By enabling local pharmacies to become access points or supplemental investigator sites, for DCTs, 90% of Americans suddenly become within a five-minute drive of a clinical trial. Not only does this provide greater convenience for patients, but it also helps nurture greater trust because patients are getting care from the people they know and see around town.

Jena Daniels, vice president of patient success

JD: To define a more human-centered approach to research and better embed the patient and caregiver voices across the clinical development landscape, Medable established its Patient Success team. Our network of diverse patients, advocates, and caregivers provides their candid perspectives on every feature and functionality of the Medable platform.

We incorporate their valuable feedback; their unique backgrounds, experiences, and direct understanding of patient preferences make them an invaluable resource to those intent on removing patient-facing barriers to participation in clinical research. When properly implemented, the power of the patients’ and caregivers’ lived experiences can reduce protocol deviations, minimize trial dropout, and improve patient engagement.

Through these kinds of engagements, we may be able to truly disrupt the clinical trial model and redefine what it means to be human-centered…rather, human-invested.

OSP: Does a CRO need to have its own international presence for international trials to succeed?

AH: Medable partners with CROs and sponsors to enable clinical trials all around the world. In fact, Medable’s software-as-a-service (SaaS) platform has been deployed in more than 60 countries via more than 150 decentralized and hybrid clinical trials to achieve unprecedented results – including 3X faster enrollment, 90% retention rates, and 50% cost reductions.

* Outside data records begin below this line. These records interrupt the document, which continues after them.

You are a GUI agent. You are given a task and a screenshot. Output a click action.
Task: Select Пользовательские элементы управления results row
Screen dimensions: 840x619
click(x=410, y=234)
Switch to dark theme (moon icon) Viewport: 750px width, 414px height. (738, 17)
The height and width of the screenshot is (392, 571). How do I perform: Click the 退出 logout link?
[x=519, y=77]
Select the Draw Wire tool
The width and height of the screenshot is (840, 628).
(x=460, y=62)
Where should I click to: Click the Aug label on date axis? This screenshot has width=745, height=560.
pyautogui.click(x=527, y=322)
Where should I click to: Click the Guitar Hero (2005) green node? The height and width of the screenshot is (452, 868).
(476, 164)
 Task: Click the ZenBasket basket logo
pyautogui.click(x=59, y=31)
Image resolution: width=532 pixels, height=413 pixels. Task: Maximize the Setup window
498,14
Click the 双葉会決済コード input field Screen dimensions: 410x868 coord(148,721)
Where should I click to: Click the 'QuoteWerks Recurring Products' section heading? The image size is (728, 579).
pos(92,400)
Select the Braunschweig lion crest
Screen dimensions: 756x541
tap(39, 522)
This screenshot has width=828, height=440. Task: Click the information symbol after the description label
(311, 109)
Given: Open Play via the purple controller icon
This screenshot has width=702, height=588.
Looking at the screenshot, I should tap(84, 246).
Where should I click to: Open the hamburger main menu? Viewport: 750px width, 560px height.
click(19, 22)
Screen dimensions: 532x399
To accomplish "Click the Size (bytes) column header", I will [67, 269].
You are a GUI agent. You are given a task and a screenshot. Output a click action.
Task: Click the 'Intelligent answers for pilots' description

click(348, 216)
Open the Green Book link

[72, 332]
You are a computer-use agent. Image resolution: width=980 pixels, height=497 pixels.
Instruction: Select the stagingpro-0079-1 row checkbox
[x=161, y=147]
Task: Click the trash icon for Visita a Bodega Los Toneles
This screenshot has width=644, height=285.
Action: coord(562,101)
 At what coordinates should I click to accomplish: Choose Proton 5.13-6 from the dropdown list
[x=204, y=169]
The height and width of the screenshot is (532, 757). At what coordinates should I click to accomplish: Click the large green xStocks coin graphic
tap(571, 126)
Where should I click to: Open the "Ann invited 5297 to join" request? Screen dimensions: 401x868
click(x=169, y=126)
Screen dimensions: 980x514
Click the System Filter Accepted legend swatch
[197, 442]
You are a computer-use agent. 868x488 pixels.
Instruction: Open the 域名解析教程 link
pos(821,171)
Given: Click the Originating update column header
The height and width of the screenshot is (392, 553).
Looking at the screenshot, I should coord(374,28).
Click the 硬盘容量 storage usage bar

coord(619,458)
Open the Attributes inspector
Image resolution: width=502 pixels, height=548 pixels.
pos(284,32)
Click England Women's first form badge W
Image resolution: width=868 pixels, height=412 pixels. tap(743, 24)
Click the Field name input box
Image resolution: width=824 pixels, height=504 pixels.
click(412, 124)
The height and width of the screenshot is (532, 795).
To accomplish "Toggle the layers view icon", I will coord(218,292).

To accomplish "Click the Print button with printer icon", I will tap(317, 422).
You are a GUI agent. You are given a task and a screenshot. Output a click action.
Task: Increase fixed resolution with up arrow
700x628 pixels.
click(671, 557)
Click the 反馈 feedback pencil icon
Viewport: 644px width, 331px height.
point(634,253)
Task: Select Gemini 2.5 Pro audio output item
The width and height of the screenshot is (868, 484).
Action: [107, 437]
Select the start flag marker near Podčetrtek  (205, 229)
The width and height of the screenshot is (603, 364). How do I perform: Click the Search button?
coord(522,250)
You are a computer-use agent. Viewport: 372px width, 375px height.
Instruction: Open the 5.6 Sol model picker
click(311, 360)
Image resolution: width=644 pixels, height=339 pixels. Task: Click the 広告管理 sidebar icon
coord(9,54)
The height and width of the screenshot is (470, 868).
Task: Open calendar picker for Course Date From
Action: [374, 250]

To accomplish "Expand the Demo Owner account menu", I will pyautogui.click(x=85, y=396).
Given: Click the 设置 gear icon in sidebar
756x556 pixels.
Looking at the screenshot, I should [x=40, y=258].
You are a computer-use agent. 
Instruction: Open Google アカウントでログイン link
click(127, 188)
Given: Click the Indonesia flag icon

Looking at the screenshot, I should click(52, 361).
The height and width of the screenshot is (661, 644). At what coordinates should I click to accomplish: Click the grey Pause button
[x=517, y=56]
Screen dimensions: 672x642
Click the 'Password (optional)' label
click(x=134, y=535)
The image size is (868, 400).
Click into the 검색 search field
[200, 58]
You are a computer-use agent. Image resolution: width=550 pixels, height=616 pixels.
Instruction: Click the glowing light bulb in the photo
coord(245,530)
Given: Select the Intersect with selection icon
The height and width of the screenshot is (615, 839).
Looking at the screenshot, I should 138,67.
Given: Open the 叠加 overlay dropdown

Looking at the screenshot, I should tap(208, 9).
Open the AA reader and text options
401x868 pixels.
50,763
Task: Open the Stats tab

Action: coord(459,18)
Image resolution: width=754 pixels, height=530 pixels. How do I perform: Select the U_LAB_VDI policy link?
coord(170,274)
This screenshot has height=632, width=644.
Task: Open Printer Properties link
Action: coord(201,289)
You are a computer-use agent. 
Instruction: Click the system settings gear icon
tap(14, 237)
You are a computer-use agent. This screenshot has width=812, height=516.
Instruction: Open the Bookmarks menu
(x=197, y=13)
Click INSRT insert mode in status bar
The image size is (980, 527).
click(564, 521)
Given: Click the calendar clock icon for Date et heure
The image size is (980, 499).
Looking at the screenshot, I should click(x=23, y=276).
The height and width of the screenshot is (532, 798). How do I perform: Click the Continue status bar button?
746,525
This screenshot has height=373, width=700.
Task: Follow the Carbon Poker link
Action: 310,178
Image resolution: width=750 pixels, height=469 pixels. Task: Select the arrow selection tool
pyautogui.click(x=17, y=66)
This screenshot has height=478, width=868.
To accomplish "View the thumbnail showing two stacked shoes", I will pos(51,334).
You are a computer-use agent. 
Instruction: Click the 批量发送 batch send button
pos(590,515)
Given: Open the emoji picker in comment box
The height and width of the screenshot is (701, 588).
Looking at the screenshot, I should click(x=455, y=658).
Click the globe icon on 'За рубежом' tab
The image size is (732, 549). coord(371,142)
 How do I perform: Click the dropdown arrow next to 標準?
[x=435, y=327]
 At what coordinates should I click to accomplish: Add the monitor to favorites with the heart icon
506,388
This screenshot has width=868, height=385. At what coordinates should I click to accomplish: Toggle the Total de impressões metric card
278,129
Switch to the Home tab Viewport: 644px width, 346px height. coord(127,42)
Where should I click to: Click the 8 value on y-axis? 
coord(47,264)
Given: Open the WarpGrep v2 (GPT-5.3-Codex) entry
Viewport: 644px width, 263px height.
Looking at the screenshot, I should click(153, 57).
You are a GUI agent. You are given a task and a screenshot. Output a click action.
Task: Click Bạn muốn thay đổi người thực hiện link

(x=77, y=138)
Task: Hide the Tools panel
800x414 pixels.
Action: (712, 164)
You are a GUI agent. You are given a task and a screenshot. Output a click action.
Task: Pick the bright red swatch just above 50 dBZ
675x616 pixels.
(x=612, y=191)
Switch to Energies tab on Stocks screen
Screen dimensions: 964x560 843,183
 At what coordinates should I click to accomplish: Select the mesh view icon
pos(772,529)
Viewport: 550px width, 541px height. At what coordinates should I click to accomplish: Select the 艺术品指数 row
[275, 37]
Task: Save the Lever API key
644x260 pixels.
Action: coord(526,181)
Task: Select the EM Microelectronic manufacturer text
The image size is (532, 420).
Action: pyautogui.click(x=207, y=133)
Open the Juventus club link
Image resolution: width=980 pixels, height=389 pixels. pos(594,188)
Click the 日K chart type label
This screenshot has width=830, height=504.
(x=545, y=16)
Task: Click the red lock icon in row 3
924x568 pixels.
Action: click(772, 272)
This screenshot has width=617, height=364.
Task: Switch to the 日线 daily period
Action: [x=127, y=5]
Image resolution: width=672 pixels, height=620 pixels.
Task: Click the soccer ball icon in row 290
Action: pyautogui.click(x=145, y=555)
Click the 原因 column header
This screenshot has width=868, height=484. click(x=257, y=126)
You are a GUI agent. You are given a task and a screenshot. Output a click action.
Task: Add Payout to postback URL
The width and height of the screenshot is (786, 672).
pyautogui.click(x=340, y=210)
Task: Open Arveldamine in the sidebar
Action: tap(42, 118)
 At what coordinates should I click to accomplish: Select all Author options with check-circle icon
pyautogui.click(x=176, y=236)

Regardless of location, it’s very important to have a clear and informed perspective of standards and practices locally and the regulatory and data localization requirements for compliance. As such, we appreciate working with CROs that have a local presence and, for some studies, this is critical for compliance and other GCP-required processes but not mandatory for all studies. We approach each study individually, on a trial-by-trial basis.

OSP: What other words of wisdom do you have?

AH: The world is rapidly changing and evolving as we adapt to our ongoing pandemic ‘new normal’ making it more important than ever to enhance the quality of clinical trials, the speed to drug decision-making, and the accessibility and inclusivity of clinical research to patients around the world.

Designing and deploying DCT solutions focused on patient needs and preferences, optimizing and amplifying their connectivity with clinical care, and collecting real-time data will transform clinical trials in ways we’ve never seen before. Specifically, we will begin to generate richer insights from machine learning and advanced data analytics that will inform optimal disease and therapeutic management and help the industry create effective, breakthrough treatments of the future.